Department of Neurology, Baylor College of Medicine, Houston, TX.
Nicotine Tob Res. 2017 Jul 1;19(7):871-876. doi: 10.1093/ntr/ntx020.
Inconsistent evidence supports better outcome in smokers after stroke. Our study examines this association in a large sample of ischemic stroke treated with intravenous thrombolysis.

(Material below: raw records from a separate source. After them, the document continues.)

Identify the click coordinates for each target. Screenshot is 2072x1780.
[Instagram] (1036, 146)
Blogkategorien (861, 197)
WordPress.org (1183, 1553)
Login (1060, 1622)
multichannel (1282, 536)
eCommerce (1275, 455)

Virtual International Stroke Trials Archive (VISTA) database, composed of individual patient data of multiple clinical trials, was queried. The primary outcome was functional independence at 3 months noted by modified Rankin Scale (mRS; a 7-point scale ranging from 0 [no deficit] to 6 [death]) score≤ 2. The secondary outcomes were National Institutes of Health Stroke Scale (NIHSS; stroke severity measure, ranging from 0 [no deficit] to 42 [most severe]) score at 24 hours and the occurrence of symptomatic intractracranial hemorrhage.

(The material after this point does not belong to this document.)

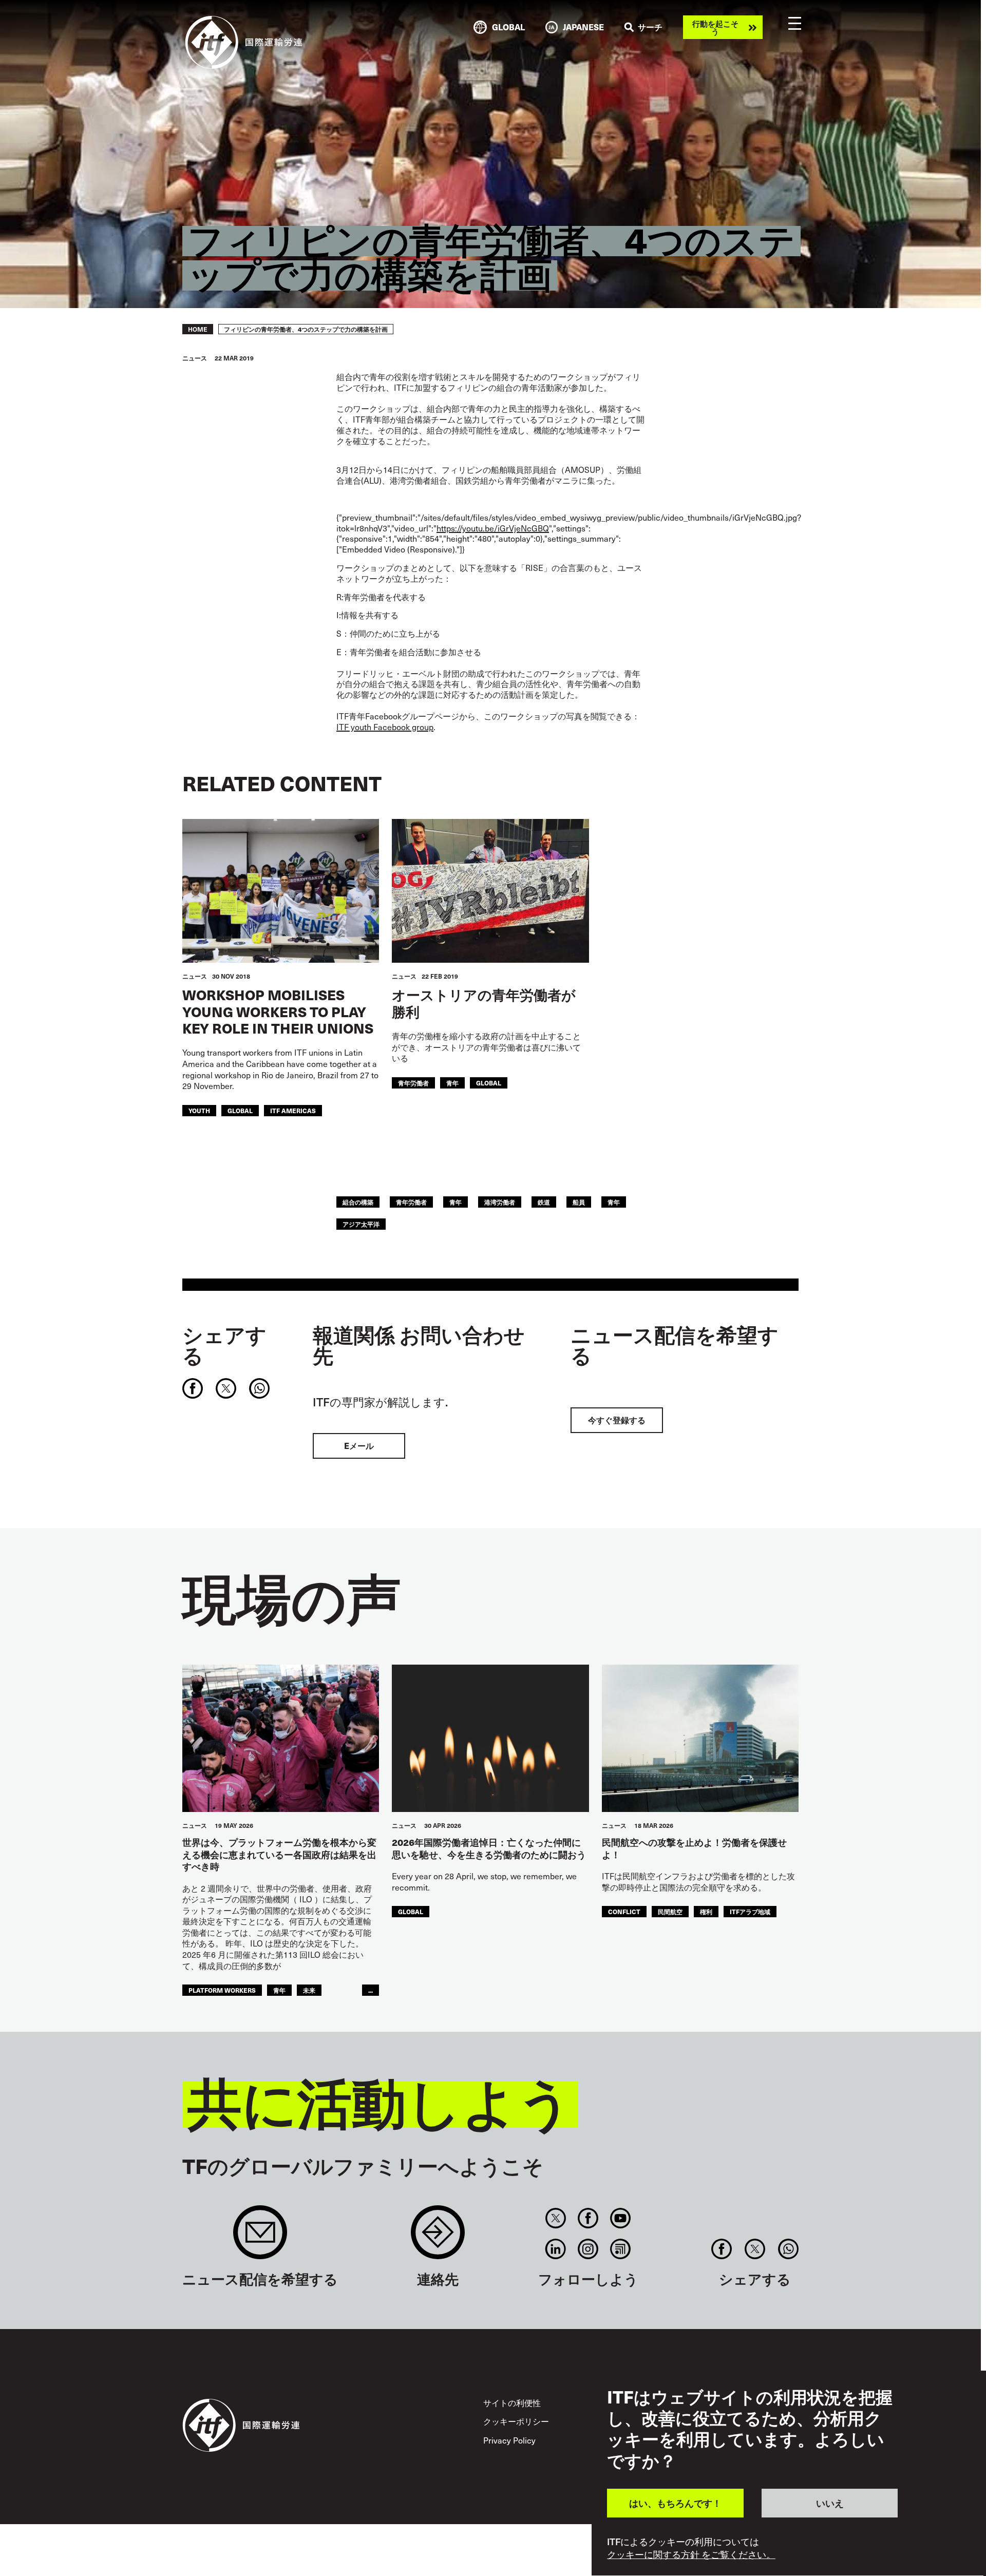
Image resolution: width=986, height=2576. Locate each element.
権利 (706, 1911)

A total of 5383 patients were included: 1501 current smokers and 3882 nonsmokers. Smokers were younger (60 ± 13 vs. 71 ± 12 years, p < .0001) and had lower median NIHSS score at baseline (12 [8-17] vs. 13 [9-18], p < .0001). The rate of favorable functional outcome (mRS ≤ 2) at 3 months was significantly higher among current smokers (49.7% vs. 39.5%, p < .0001) and with crude ORs of 1.52, 95% CI 1.33-1.72. The association became non-significant after adjusting for age (OR 1.11, 95% CI 0.97-1.27). Subgroup analysis by age/gender strata showed that current smoking was associated with favorable outcome only in women ≥ 65 years. Current smoking was also associated with lower rates of symptomatic intracranial hemorrhage (adjusted OR 0.55, 95% CI 0.39-0.79).

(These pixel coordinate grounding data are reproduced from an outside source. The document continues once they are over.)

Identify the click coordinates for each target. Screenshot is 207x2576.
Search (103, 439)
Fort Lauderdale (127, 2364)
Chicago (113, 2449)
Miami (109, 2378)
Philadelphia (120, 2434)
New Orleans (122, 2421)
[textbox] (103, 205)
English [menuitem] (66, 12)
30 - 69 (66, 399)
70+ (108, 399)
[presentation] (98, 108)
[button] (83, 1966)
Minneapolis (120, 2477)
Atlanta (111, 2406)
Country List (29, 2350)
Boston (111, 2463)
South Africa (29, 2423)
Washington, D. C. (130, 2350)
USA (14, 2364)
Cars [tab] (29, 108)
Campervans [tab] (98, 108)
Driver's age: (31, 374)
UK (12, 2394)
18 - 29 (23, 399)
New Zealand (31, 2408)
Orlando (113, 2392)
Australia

Smokers experience their first ever stroke 11 years younger than nonsmokers. This age difference explains the association between current smoking and favorable functional outcome.
Smoking is associated with occurrence of first ever stroke at a younger age, therefore, focus should be on smoking prevention and treatment. The decision to treat ischemic stroke patients with intravenous thrombolysis should not be influenced by the patients' smoking status.
关于中风后吸烟者预后更好的证据并不一致。我们的研究在大量接受静脉溶栓治疗的缺血性中风患者样本中检验了这种关联。
查询了由多个临床试验的个体患者数据组成的虚拟国际中风试验档案(VISTA)数据库。主要结局是3个月时改良Rankin量表(mRS;7分制,范围从0[无残疾]到6[死亡])评分≤2所表明的功能独立性。次要结局是24小时时的美国国立卫生研究院卒中量表(NIHSS;中风严重程度测量指标,范围从0[无残疾]到42[最严重])评分以及症状性颅内出血的发生情况。
共纳入5383例患者:1501例当前吸烟者和3882例非吸烟者。吸烟者更年轻(60±13岁对71±12岁,p<.0001),且基线时NIHSS评分中位数更低(12[8 - 17]对13[9 - 18],p<.0001)。3个月时功能良好结局(mRS≤2)的发生率在当前吸烟者中显著更高(49.7%对39.5%,p<.0001),粗比值比为1.52,95%置信区间为1.33 - 1.72。在调整年龄后,这种关联变得不显著(比值比1.11,95%置信区间0.97 - 1.27)。按年龄/性别分层的亚组分析表明,仅在≥65岁的女性中,当前吸烟与良好结局相关。当前吸烟还与症状性颅内出血发生率较低相关(调整后比值比0.55,95%置信区间0.39 - 0.